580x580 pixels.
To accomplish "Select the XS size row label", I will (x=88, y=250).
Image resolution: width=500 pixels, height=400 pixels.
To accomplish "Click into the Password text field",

....

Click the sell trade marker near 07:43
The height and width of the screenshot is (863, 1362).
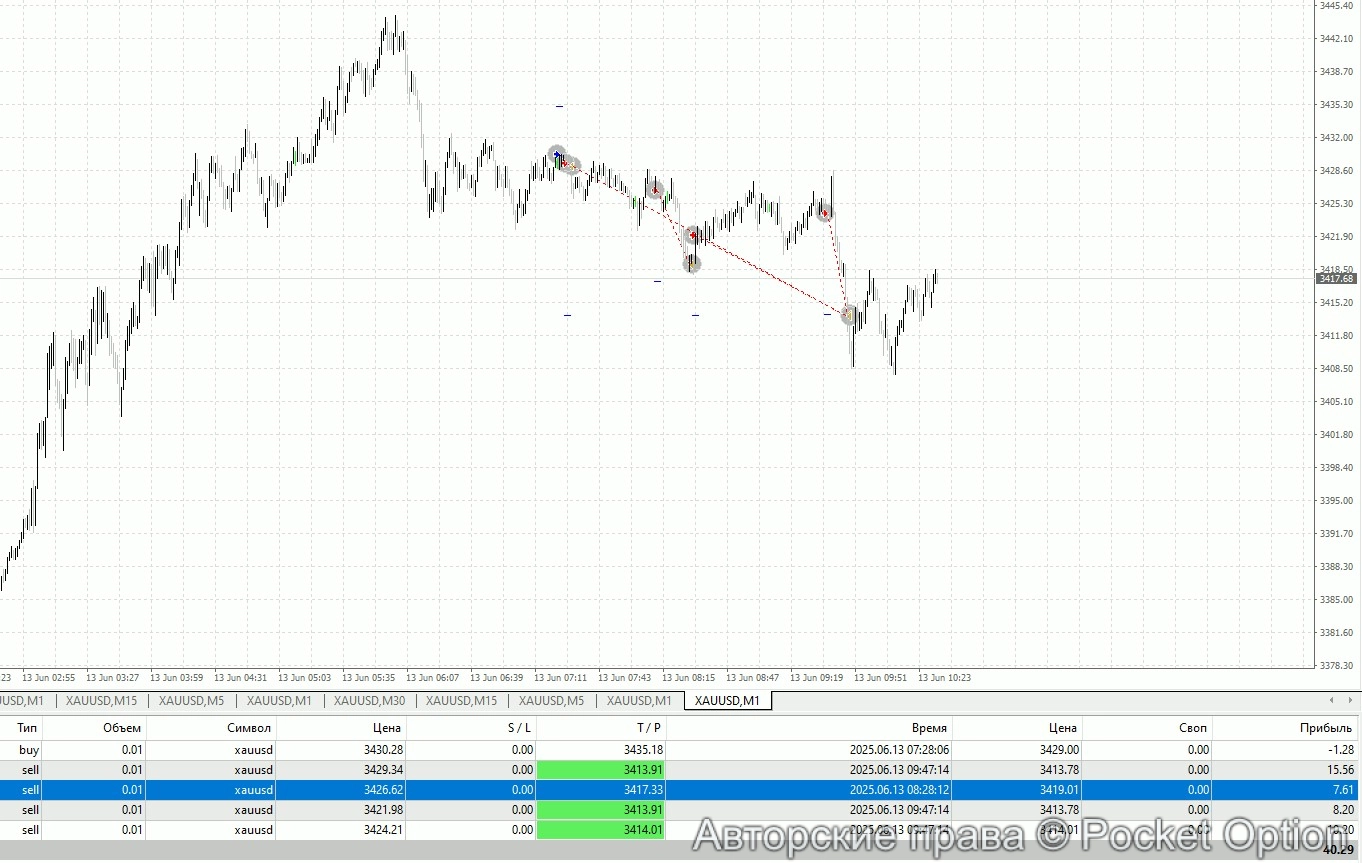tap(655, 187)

....

Above are the entries. Quote exactly the lines from the one bearing "580x580 pixels." through the one bearing "into the Password".

OUTPUT BELOW -
580x580 pixels.
To accomplish "Select the XS size row label", I will (x=88, y=250).
Image resolution: width=500 pixels, height=400 pixels.
To accomplish "Click into the Password text field",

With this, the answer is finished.